When it came my father’s turn to be the ‘X’s, I could only convince him to wear the neoprene gloves. Throughout the game, he became so frustrated with the way that they limited his motor skills that he actually tore the gloves off. My father is one of my “constant readers” – I basically have him check out nearly everything that I create, and so he is skilled at stepping back from himself and giving me a considered perspective even of things that he doesn’t necessarily enjoy. His main reaction was, “I see what you’re trying to do here, and I think that it works. I just don’t want to wear those gloves again.”

After their playtest, I tweaked the positioning of the ‘X’s so that they all start in a pile on the side rather than scattered on the board – this had caused some confusion for my parents, since one of the rules of tic-tac-toe is that you can’t place your piece on a square with someone else’s pieces, and the ‘X’s start in certain positions.
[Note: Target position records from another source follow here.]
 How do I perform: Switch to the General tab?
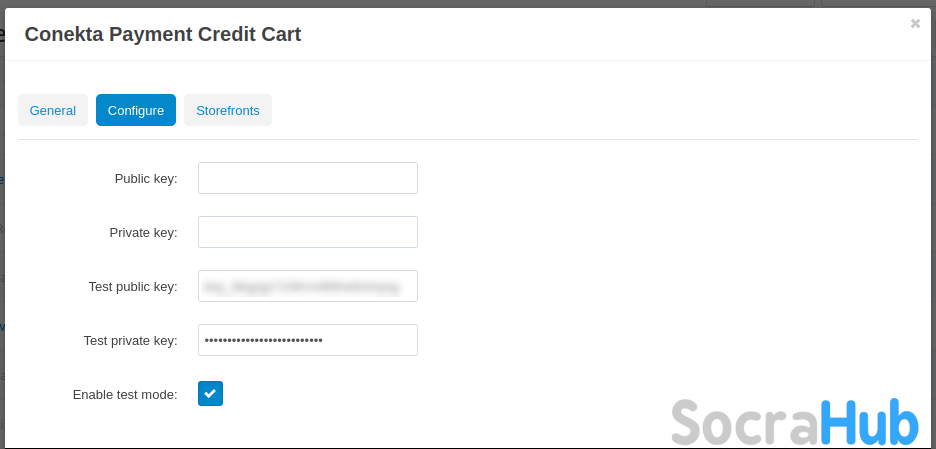coord(53,110)
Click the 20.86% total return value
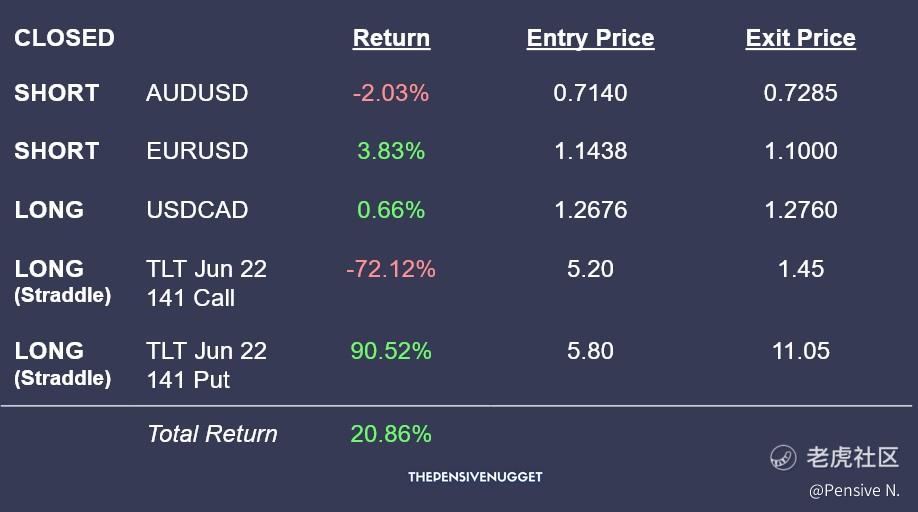The height and width of the screenshot is (512, 918). click(391, 434)
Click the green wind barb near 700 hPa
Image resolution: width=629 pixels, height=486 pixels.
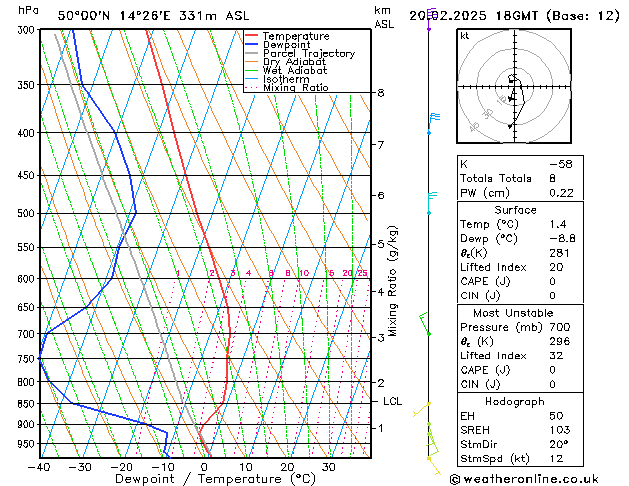[425, 323]
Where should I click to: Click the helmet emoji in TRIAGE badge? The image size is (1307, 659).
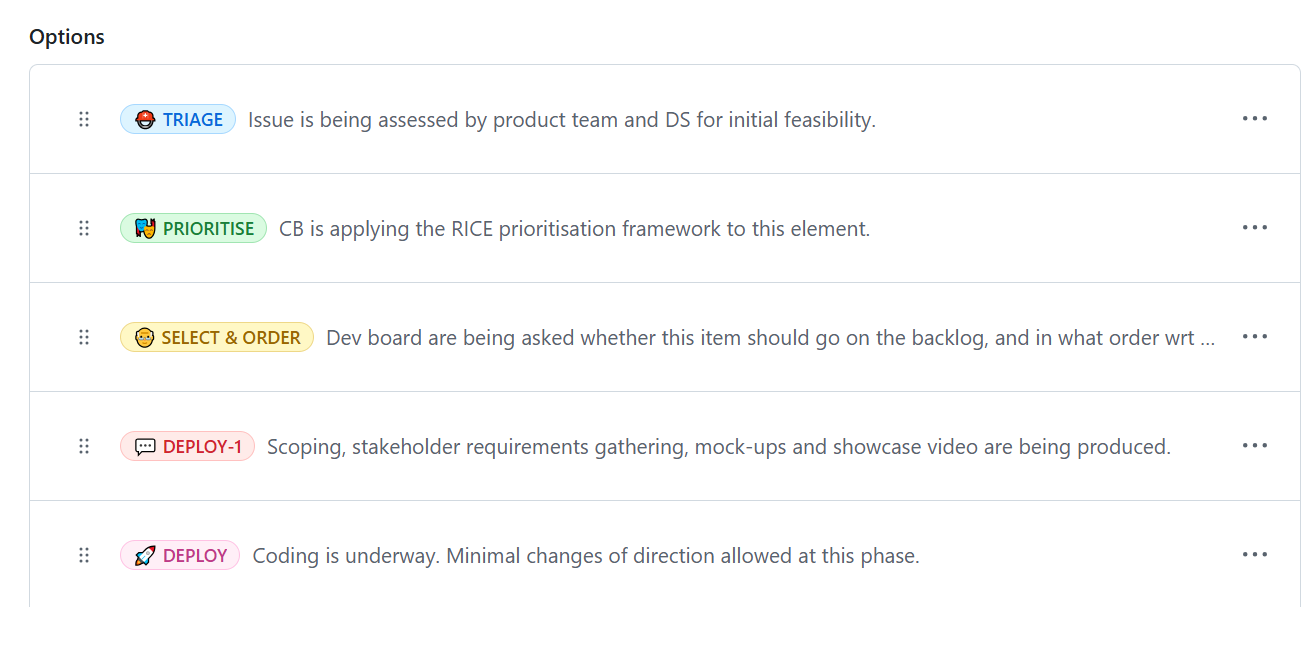[145, 120]
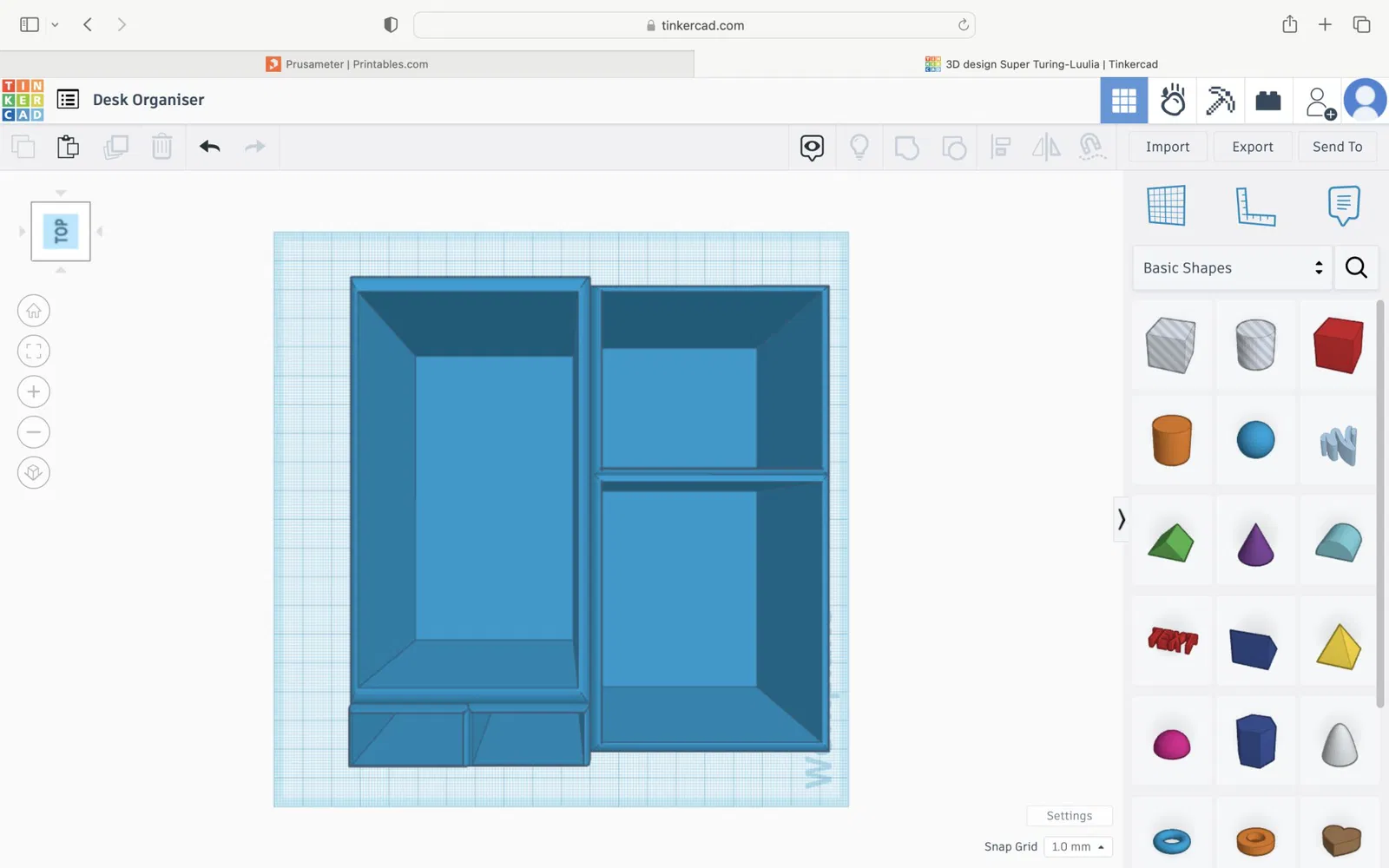The width and height of the screenshot is (1389, 868).
Task: Click the Export button
Action: point(1253,147)
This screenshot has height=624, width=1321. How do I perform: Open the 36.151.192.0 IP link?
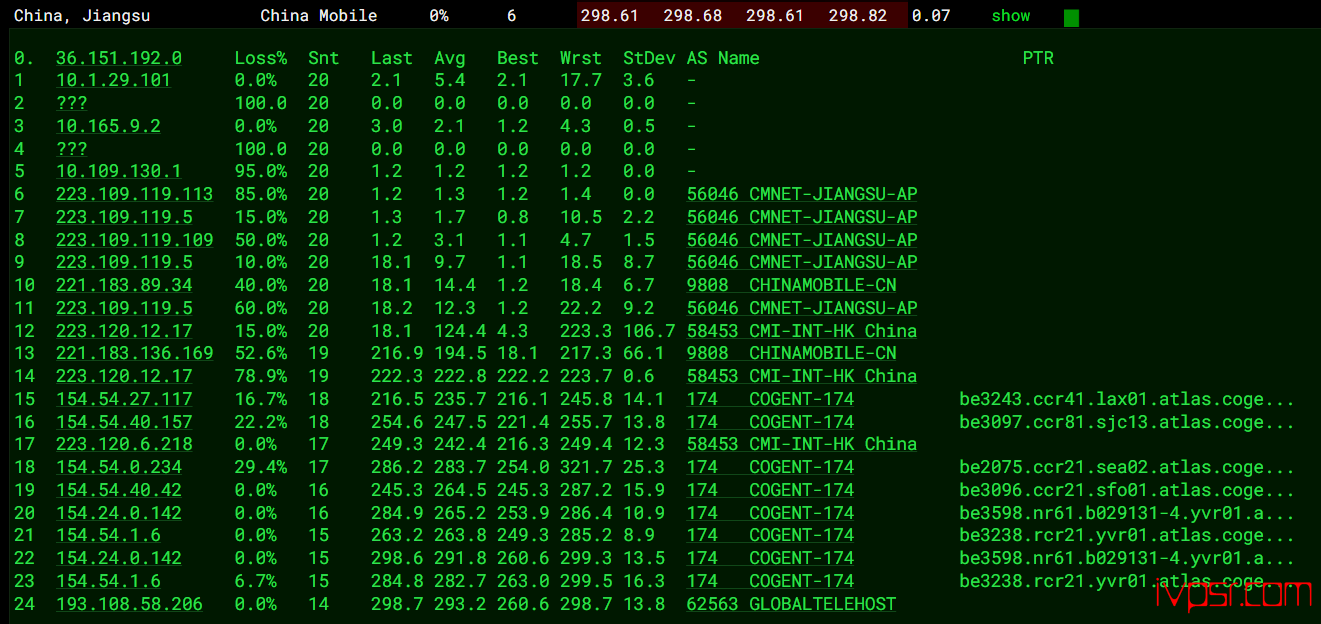coord(118,58)
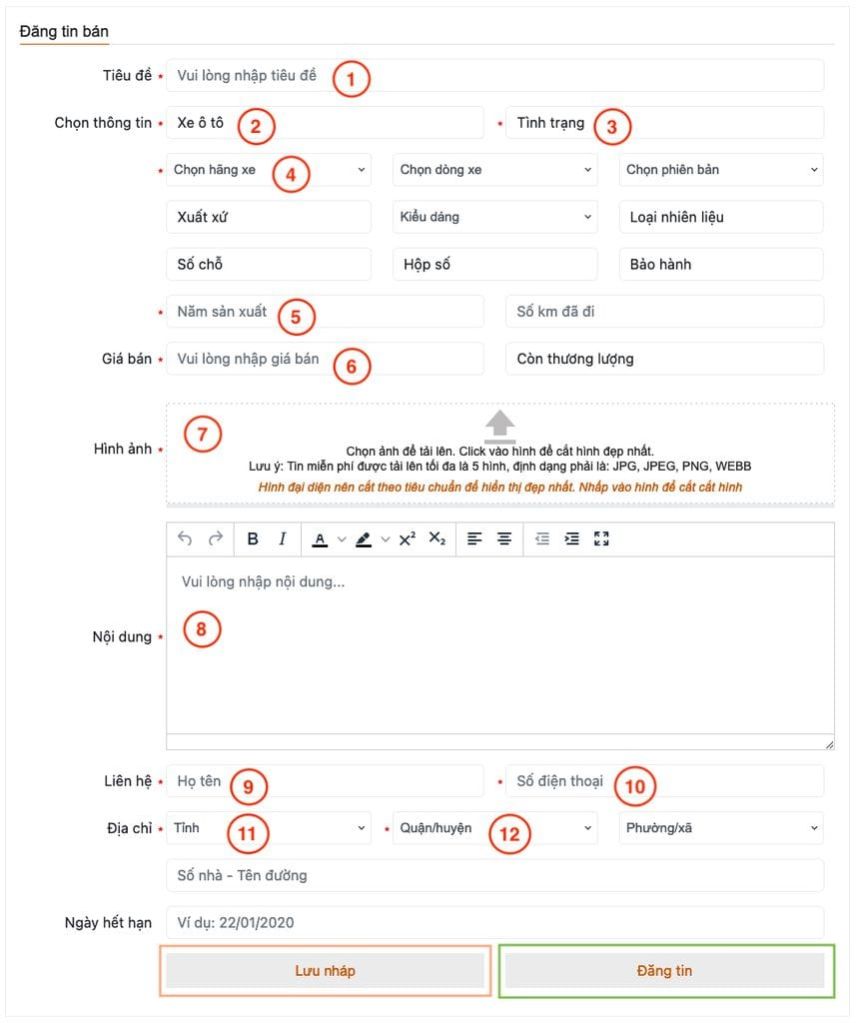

If the player is trying to follow the rules to the letter, that’s a legitimate concern. It was simple to change so I decided to do so.

Overall, the playtesting experience was positive and very constructive. I’m looking forward to see what people who don’t know me think of Nitrogen Narcosis. Creating the game has given me a much better handle on Stencyl and I’ve learned quite a few new tricks. It feels good to have finished this game – I think that I’ll lay off the scuba diving games for a while.

(I’ll be posting the game online soon, along with a possible list of alternate equipment for those players who don’t own their own scuba equipment.)